Shortly before the 2019 El Paso shooting, a four-page message justifying the attack was posted to the site, and police have stated that they are "reasonably confident" it was posted by the perpetrator. In the aftermath of the back-to-back mass shootings on August 3 in El Paso and August 4 in Dayton, Ohio, respectively, the site was taken off clearnet on August 5, 2019, when network infrastructure provider Cloudflare stopped providing their content delivery network (CDN) service. Voxility, a web services company that had been renting servers to Epik, the site's new domain registrar, as well as Epik's CDN provider subsidiary BitMitigate, also terminated service. After several attempts to return to clearnet were ultimately stymied by providers denying service to 8chan, the site returned to clearnet as 8kun in November 2019 through a Russian hosting provider.

==History==

Former 8chan logo

8chan was created in October 2013 by computer programmer Fredrick Brennan. Brennan created the website after observing what he perceived to be rapidly escalating surveillance and a loss of free speech on the Internet. Brennan, who considered the imageboard 4chan to have grown into authoritarianism, described 8chan as a "free-speech-friendly" alternative, and originally conceptualized the site while experiencing a psychedelic mushrooms trip.

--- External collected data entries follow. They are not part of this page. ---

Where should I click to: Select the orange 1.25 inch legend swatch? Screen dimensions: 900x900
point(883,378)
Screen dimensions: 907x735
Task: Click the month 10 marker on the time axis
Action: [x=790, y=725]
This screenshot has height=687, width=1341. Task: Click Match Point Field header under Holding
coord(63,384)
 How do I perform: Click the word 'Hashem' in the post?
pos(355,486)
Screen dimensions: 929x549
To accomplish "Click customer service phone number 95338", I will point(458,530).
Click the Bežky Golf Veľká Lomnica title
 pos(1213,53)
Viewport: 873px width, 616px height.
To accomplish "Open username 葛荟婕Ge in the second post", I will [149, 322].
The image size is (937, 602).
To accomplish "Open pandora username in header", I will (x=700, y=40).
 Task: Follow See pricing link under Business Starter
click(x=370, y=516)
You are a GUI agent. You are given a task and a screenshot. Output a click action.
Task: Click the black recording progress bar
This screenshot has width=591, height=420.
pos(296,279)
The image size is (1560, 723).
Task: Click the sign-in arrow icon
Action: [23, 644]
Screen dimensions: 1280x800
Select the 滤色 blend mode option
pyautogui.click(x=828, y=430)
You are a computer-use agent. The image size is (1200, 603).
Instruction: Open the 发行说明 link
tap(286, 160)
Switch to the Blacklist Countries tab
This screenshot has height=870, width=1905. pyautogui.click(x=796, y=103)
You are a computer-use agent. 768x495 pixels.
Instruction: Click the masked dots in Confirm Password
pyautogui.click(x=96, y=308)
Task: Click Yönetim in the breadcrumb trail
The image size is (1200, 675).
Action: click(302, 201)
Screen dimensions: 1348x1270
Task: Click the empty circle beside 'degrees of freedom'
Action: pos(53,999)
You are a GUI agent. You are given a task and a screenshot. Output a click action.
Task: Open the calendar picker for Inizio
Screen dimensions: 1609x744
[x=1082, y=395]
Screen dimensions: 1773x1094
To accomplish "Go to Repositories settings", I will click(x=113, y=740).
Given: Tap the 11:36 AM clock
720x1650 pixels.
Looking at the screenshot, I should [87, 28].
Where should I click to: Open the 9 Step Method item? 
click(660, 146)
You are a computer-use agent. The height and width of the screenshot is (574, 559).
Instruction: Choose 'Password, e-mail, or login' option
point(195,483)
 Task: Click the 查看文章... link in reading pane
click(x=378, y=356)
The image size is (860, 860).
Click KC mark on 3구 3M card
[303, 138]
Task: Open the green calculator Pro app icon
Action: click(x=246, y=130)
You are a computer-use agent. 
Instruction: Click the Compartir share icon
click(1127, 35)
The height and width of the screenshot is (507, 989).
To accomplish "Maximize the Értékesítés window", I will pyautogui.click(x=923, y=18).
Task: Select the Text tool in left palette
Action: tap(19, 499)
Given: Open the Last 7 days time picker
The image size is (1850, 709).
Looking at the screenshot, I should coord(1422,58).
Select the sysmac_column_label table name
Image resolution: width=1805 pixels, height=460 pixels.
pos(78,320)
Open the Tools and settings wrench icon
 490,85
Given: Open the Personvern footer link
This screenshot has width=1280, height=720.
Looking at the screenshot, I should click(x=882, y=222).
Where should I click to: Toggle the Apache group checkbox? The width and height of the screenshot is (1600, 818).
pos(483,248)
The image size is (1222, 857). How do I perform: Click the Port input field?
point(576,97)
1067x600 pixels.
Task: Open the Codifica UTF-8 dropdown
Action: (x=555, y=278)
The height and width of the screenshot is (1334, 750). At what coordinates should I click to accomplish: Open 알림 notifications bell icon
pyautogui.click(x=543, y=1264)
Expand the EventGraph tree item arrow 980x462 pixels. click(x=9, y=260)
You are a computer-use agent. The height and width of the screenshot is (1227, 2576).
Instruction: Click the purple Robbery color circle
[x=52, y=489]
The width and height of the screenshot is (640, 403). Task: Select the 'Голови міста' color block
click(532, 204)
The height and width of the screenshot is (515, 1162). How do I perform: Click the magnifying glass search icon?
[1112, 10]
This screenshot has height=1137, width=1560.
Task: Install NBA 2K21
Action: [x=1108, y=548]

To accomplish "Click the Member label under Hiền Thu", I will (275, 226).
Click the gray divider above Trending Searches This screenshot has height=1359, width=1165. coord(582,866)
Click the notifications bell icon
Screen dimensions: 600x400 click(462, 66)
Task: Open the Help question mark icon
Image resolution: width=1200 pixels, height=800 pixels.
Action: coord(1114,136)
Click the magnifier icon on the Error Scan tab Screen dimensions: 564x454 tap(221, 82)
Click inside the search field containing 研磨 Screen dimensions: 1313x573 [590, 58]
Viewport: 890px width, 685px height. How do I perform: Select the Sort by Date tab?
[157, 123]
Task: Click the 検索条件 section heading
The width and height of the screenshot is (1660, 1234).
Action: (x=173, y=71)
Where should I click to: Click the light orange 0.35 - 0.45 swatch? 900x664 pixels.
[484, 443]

No experience or programming knowledge is necessary for users to create their own boards. Since as early as March 2014, its FAQ has stated only one rule that is to be globally enforced: "Do not post, request, or link to any content illegal in the United States of America. Do not create boards with the sole purpose of posting or spreading such content." Brennan claimed that, while he found some of the content posted by users to be "reprehensible", he felt personally obligated to uphold the site's integrity by tolerating discussion he did not necessarily support regardless of his moral stance.

Brennan agreed to partner 8chan with the Japanese message board 2chan, and subsequently relocated to the Philippines in October 2014.

In January 2015, the site changed its domain after multiple people filed reports complaining to 8chan's registrar that the message board hosted child pornography. Despite subsequently regaining the original domain, the site remained at the new domain with the old domain redirecting to it.

Numerous bugs in the Infinity software led to the funding and development of a successor platform dubbed "Infinity Next". After a several-month-long testing period, a migration to the new software was attempted in December 2015, but failed. In January 2016, development was halted, and the main developer, Joshua Moon, was fired by Brennan. Brennan himself officially resigned in July 2016, turning the site over to its owner, Jim Watkins and his son, Ron Watkins. He cited the failure of the "Infinity Next" project and disillusionment with what 8chan had become as reasons.

===August 2019 removal from clearnet===
Following the three shootings in 2019 (Christchurch, New Zealand, in March; Poway, California, in April; El Paso, Texas, in August) in which the perpetrators of each used 8chan as a platform to spread their manifesto, there was increased pressure on those providing 8chan's Internet services to terminate their support.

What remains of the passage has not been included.